Tax/PensionUpdated 2026-04-19

Couple Pension Savings ETF Strategy | Dual-Income Tax Maximization 2026

Married couples can double the pension tax-credit window to KRW 18M annually with ~KRW 2.97M in refunds. This guide outlines ETF allocation across both spouses for maximum tax savings and diversification.

When both spouses use pension savings + IRP, the family tax-credit window expands to KRW 18M with ~KRW 2.97M in annual refunds. Combined with cross-strategy ETF allocation, family-level diversification improves dramatically. This guide details the optimal split.

Couple Pension Strategy Rankings

1
360750TIGER 미국S&P500KRCouple Core

Recommended core ETF for both spouses — 30–40% weight in each account ensures sufficient family-level US large-cap exposure.

Expense 0.07%Div 1.2%
2
379800KODEX 미국나스닥100KRAggressive Spouse

Aggressive spouse (e.g. husband) holds 30%+ for tech growth; conservative spouse holds 10–15% for differentiation.

Expense 0.10%Div 0.5%
3
458730TIGER 미국배당다우존스KRConservative Spouse

Conservative spouse holds 40%+ in TIGER US Dividend Dow Jones to anchor with income — combined family distributions become substantial.

Expense 0.10%Div 3.2%
4
148070KODEX 국고채10년KRSafe Asset Both IRPs

Used in both IRP accounts to fulfill the 30% safe-asset rule — combined bond weight naturally lands around 30%.

Expense 0.07%Div 3.0%
5
069500KODEX 200KRFX Diversifier

KODEX 200 in both accounts (5–10% weight) hedges FX and balances US-heavy allocation.

Expense 0.15%Div 2.0%

1. Family Tax-Credit Window

Each spouse: KRW 6M pension + KRW 3M IRP = KRW 9M / refund up to ~KRW 1.485M. Couple total: KRW 18M / refund ~KRW 2.97M. Spouses without income can still hold pension accounts (no extra credit, but tax deferral applies).

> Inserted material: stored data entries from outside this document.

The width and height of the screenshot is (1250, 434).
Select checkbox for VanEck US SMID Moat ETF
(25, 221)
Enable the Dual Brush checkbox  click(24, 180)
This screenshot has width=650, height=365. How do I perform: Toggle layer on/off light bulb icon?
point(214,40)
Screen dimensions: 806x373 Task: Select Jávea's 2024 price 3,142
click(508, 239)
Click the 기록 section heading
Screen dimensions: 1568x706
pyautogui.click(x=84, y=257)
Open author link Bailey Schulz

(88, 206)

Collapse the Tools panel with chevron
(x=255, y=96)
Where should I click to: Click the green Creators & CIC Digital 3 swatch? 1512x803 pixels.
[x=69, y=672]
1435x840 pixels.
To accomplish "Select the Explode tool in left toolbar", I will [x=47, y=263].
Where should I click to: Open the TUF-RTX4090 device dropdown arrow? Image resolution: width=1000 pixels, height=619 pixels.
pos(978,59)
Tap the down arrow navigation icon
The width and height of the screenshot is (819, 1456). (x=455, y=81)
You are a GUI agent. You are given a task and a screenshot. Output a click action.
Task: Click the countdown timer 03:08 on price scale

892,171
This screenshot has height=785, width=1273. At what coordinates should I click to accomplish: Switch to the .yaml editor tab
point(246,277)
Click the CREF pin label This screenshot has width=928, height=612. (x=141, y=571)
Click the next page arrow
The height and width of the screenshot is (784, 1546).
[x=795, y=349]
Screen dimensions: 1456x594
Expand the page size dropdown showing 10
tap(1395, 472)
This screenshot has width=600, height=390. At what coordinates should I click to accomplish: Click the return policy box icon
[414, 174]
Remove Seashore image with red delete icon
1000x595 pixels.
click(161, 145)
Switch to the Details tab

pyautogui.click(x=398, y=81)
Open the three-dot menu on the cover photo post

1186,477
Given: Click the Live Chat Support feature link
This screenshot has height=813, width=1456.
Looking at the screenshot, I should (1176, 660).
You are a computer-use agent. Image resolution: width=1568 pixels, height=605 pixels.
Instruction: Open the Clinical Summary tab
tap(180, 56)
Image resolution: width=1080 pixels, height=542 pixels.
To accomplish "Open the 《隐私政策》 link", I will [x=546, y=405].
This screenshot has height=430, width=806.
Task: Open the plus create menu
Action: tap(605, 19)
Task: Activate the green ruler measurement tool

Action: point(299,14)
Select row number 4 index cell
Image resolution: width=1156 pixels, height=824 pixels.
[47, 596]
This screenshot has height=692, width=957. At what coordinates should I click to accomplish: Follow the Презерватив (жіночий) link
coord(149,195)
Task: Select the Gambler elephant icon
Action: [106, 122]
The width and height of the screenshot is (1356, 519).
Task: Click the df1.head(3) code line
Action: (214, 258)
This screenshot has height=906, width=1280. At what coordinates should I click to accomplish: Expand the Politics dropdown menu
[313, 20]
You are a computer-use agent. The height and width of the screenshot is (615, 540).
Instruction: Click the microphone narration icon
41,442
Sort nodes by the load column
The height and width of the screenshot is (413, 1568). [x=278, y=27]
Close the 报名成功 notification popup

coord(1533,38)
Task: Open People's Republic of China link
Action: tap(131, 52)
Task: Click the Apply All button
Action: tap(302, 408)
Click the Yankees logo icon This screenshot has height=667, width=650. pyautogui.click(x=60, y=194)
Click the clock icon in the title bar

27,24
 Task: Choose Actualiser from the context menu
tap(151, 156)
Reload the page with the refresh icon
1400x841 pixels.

2. Cross-Strategy Allocation

One spouse aggressive (S&P + Nasdaq + minimal bonds), the other conservative (dividend + KOSPI + bonds). Combined, the family ends up with a balanced global portfolio.

3. Withdrawal Splitting

Keep each spouse under KRW 15M/year withdrawal to maintain separated taxation (3.3–5.5%). Concentrating triggers comprehensive tax up to 46.2%.

Key Investment Tips

  • 1.Dual-income couples should fill both pension + IRP simultaneously.
  • 2.Single-income households still benefit from spouse-name pension savings via tax deferral.
  • 3.Recycle the KRW 2.97M annual refund into IRP/ISA for further compounding.
  • 4.Same broker for both spouses simplifies management and unlocks cross-account perks.

FAQ

Can single-income households open pension savings in spouse name?
Yes — but tax credits apply only against the income earner. Total tax credit limit stays at KRW 9M, though tax-deferral benefit accrues across both accounts.
Where should we put the KRW 2.97M annual couple refund?
Best to recycle into IRP or ISA. Splitting KRW 2.97M into both ISAs adds tax-free room; into IRP adds tax credit + deferral. Compounded over 30 years, this can grow to ~KRW 500M.
Does diversification work if both spouses hold the same ETFs?
Same ETFs deliver same tax savings but limited diversification. Differentiate strategies — one aggressive (Nasdaq/tech), the other conservative (dividend/bonds) — to strengthen family-level resilience.
How are couple pension withdrawals taxed?
Each spouse can take up to KRW 15M/year under separated taxation (3.3–5.5%). Combined, a couple can extract KRW 30M annually at low rates. Concentrating in one spouse triggers comprehensive tax (6.6–46.2%) — split withdrawals are key.